EXERCISE DETAILS:
Find every line in the data below that contains the word "agent" and copy each of those lines.

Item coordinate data
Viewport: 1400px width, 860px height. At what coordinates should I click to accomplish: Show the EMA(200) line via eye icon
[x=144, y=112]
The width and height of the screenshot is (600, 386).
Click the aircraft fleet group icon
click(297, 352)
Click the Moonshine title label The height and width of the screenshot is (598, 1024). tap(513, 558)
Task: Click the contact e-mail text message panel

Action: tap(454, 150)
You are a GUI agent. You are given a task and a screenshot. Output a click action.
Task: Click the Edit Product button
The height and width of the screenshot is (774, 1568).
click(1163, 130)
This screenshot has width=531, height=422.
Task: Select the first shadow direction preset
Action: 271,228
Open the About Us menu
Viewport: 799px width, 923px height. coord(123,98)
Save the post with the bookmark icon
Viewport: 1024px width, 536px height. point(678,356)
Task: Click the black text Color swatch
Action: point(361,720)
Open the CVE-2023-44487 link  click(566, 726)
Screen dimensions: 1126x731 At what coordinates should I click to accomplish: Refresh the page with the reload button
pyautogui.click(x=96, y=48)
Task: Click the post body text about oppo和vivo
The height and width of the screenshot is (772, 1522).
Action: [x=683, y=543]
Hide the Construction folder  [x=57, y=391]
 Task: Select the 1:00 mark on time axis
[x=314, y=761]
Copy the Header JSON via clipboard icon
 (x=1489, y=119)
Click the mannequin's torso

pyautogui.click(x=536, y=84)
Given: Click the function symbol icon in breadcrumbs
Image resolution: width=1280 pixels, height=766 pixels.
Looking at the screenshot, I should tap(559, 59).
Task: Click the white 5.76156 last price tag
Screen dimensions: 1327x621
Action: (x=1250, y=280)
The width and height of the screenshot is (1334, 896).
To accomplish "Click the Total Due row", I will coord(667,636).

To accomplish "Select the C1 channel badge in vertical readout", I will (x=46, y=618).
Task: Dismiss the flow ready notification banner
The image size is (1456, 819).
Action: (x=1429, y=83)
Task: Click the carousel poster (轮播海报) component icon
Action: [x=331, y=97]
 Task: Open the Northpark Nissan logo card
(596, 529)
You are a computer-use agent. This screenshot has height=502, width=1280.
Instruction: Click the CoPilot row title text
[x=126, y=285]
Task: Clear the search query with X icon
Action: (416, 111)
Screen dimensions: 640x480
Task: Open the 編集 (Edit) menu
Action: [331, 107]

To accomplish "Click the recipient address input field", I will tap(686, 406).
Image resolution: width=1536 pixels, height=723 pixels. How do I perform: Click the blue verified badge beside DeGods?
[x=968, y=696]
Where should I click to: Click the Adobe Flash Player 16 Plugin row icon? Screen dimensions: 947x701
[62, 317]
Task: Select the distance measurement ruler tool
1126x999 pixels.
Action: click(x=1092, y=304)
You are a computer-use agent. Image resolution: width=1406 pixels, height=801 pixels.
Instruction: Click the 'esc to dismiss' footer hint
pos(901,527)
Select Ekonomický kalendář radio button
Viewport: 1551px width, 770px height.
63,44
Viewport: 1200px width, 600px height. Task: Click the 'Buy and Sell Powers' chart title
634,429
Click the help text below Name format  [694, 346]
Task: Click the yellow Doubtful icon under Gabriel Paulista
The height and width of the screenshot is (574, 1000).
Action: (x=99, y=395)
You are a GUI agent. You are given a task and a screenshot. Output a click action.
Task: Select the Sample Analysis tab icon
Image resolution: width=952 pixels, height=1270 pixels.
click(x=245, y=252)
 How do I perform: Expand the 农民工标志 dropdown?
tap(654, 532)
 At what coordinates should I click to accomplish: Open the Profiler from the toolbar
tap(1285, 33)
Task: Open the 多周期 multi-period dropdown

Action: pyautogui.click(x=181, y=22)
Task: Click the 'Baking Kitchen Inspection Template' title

COMPLETE RESPONSE:
You are a GUI agent. You are given a task and a screenshot. Output a click action.
You are a computer-use agent. This screenshot has height=502, width=1280.
You are a computer-use agent. Image resolution: width=1406 pixels, height=801 pixels.
You are a GUI agent. You are given a task and a screenshot. Output a click action.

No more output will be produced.